Work to be completed:
List every person named in the news item below about magnetic control of cardiac waves.

Magnetic Control of Cardiac Waves Featured on the Cover of Biophysical Journal


April 23, 2025

Left: The April 15th cover of Biophysical Journal shows human cardiomyocytes (green, blue, yellow) with magnetic nanoparticles, mNPs (red). Right: A Halbach array of magnets was used to control the speed of cardiac waves, which were optically mapped.

Left: The April 15th cover of Biophysical Journal shows human cardiomyocytes (green, blue, yellow) with magnetic nanoparticles, mNPs (red). Right: A Halbach array of magnets was used to control the speed of cardiac waves, which were optically mapped.

PhD student Maria R. Pozo led a study entitled “Control of cardiac waves in human iPSC-CM syncytia by a Halbach array and magnetic nanoparticles,”which was recently published in Biophysical Journal. The GW Engineering team of researchers from the Department of Biomedical Engineering (BME) also included postdoc Dr. Yuli W. Heinson and Christianne J. Chua (BS/MS ‘21), former lab members in Prof. Emilia Entcheva’s lab.

This study is the first to demonstrate the use of relatively low-strength magnetic fields, aided by mNPs, as a means for modulating cardiac electromechanical waves. To do so, the researchers built a Halbach array, a compact arrangement of permanent magnets, originally developed to focus particle-accelerator beams and recently also used in the brushless motors of electric vehicles. This allowed the generation of well-defined uniform magnetic fields of about 45mT. The group’s in-house built optical mapping system was used to image the electromechanical waves in human stem-cell-derived heart cells, incubated with mNPs, while the magnetic field was imposed along or perpendicular to the waves.

Source information:
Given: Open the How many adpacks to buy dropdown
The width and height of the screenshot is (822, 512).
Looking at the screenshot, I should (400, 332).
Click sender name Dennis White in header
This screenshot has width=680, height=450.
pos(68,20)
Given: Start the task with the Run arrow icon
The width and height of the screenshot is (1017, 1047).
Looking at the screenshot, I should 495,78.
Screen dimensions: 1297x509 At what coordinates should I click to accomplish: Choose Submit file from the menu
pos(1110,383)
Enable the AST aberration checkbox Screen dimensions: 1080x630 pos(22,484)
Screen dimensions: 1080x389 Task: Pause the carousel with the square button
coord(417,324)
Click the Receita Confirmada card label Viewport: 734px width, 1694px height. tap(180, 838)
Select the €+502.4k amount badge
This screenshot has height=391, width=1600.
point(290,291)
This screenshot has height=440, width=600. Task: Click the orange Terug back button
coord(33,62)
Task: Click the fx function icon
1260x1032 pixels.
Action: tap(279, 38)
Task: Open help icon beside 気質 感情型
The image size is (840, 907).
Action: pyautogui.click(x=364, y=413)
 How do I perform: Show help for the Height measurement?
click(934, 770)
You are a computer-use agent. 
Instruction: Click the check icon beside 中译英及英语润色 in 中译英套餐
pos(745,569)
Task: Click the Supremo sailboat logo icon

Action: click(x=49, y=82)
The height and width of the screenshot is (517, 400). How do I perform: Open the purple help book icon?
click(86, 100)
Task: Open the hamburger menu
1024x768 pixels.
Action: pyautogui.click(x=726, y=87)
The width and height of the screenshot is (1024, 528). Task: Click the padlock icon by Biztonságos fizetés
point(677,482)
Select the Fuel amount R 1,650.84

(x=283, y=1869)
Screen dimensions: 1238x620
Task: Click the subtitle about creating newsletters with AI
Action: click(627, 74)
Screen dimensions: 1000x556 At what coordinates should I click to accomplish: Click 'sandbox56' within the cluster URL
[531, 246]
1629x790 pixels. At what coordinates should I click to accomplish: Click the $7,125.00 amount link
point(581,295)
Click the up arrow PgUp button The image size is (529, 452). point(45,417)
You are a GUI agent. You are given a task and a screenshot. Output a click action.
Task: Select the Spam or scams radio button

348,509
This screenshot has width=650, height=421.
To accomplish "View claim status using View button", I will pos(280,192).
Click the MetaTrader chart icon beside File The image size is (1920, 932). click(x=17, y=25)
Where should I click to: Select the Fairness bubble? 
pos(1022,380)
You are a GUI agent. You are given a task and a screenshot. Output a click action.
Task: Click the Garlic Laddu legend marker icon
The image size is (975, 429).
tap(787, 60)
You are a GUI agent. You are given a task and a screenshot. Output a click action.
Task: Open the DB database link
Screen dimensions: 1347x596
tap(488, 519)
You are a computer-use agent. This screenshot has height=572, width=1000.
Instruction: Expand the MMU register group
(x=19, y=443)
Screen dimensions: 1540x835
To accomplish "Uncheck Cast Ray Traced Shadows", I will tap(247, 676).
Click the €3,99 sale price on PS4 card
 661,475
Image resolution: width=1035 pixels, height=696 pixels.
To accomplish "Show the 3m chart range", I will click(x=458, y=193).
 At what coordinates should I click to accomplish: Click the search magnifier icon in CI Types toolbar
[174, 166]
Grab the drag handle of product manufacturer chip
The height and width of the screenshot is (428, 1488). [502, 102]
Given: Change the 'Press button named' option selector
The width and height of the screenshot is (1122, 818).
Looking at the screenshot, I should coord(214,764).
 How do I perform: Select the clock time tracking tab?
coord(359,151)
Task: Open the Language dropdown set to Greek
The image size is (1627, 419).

Expected answer:
Maria R. Pozo, Yuli W. Heinson, Christianne J. Chua, Emilia Entcheva